With this addiction, like most others, comes a series of loud rattling chains that you are dragging around all the while in a low grade frenzy to prevent them from making any noise lest someone see them. Like Dicken's Jacob Marley, we forge these links, adding one after another increasing the drag on our lives and difficulty in concealing them.
Freedom means not having to constantly quieten and carefully conceal these links...
Freedom to not break into a low grade panic anytime someone goes near the methods by which those links are cast...
Freedom does, however warrant a level of transparency that I struggle with.

As part of this discussion, I've realized that there are two mindsets on the issue of privacy...those who believe that if you have nothing to hide then who cares... Why be concerned about lack of privacy?
And then there are those who believe that regardless of intent, we'd prefer not to be under surveillance.
I am attached, philosophically to being an intensely private person. I don't give out email addresses, let alone phone number, I'm deeply suspicious of any attempts to mine data let alone using social media. Even walking in an urban environment now smacks of 1984 with cameras at every corner on every street....

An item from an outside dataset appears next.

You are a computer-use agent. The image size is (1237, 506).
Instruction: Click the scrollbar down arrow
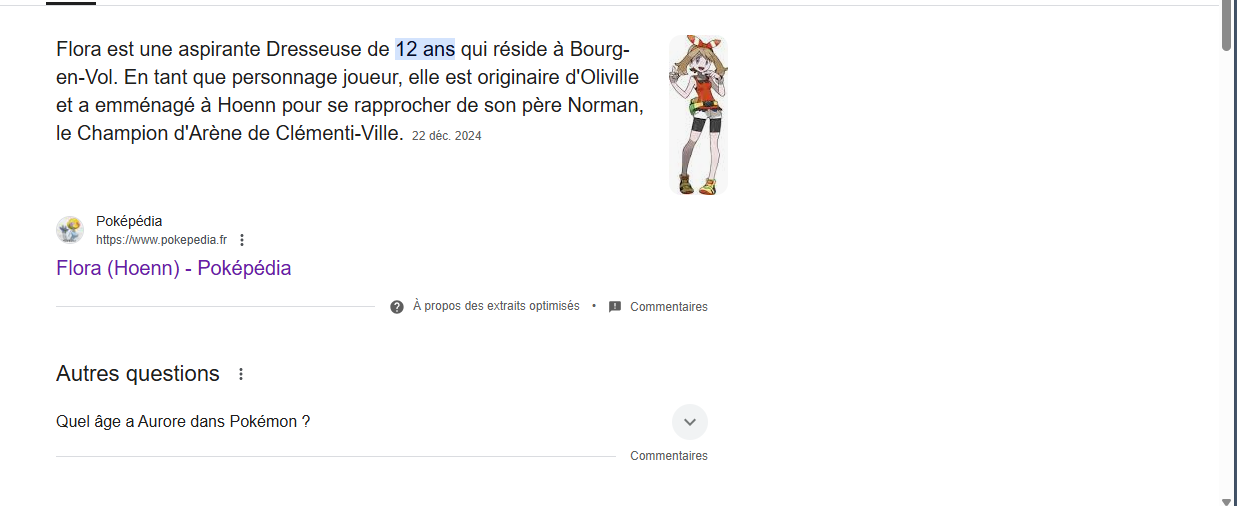(x=1227, y=500)
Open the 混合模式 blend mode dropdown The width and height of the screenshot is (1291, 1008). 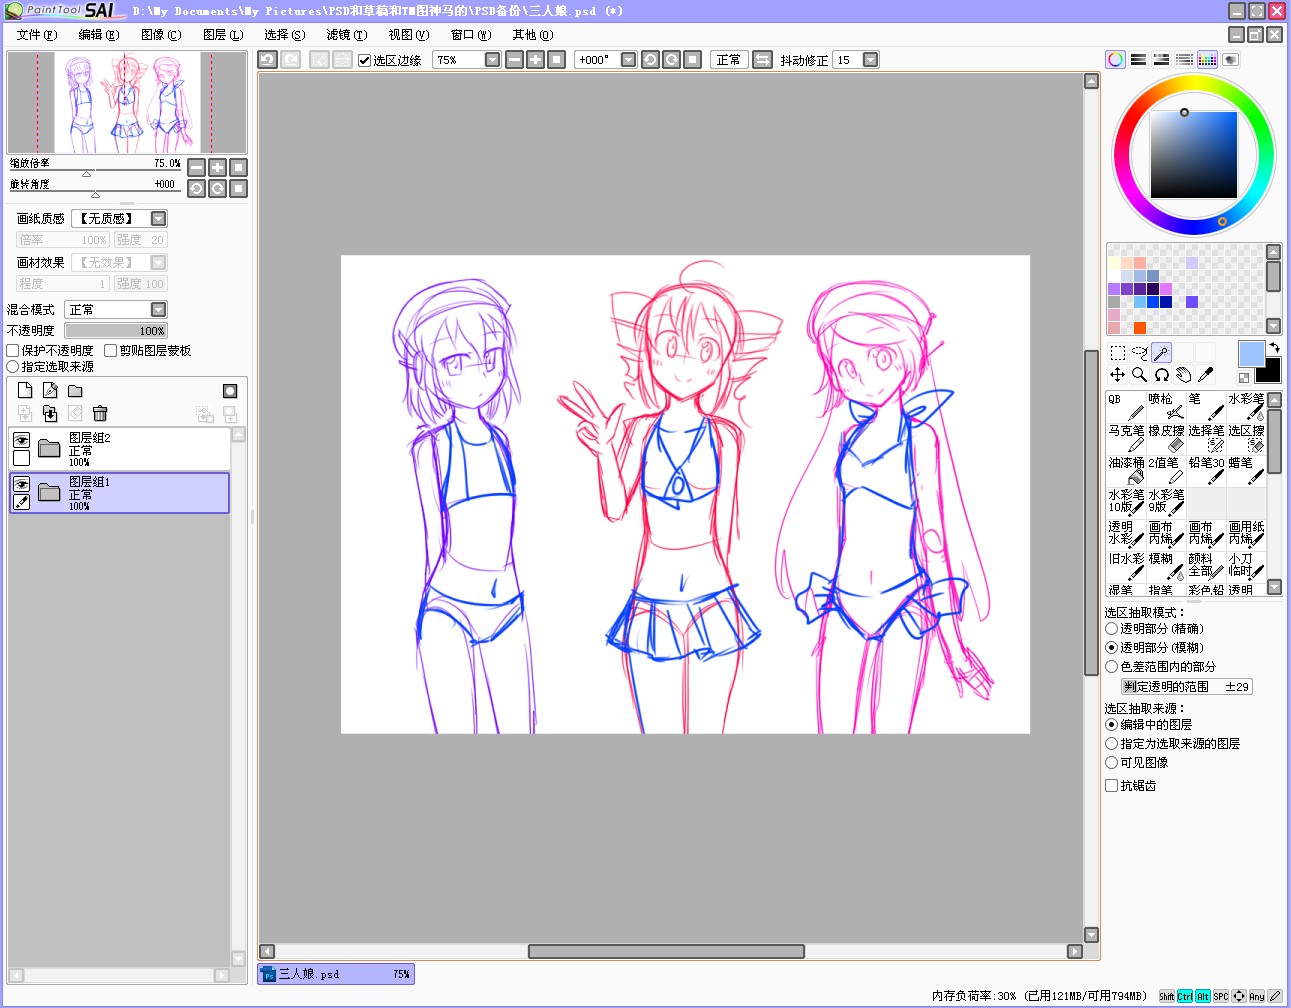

our cars hooked into GPS reporting systems,
our browsing habits monitored.
All this troubles some deeply and some don't give a shit.
I am of the former, so part of the difficulty in this process is knowing that if I make a FB post at 4am...someone is making notes and I may have to answer to it.....regardless of the intent.
This is one of the most difficult issues that I struggle with.
I just have to remember that, for now, it is an essential tool used in recovery and necessary for my partner... but make no mistake, it does change the dynamic of the relationship.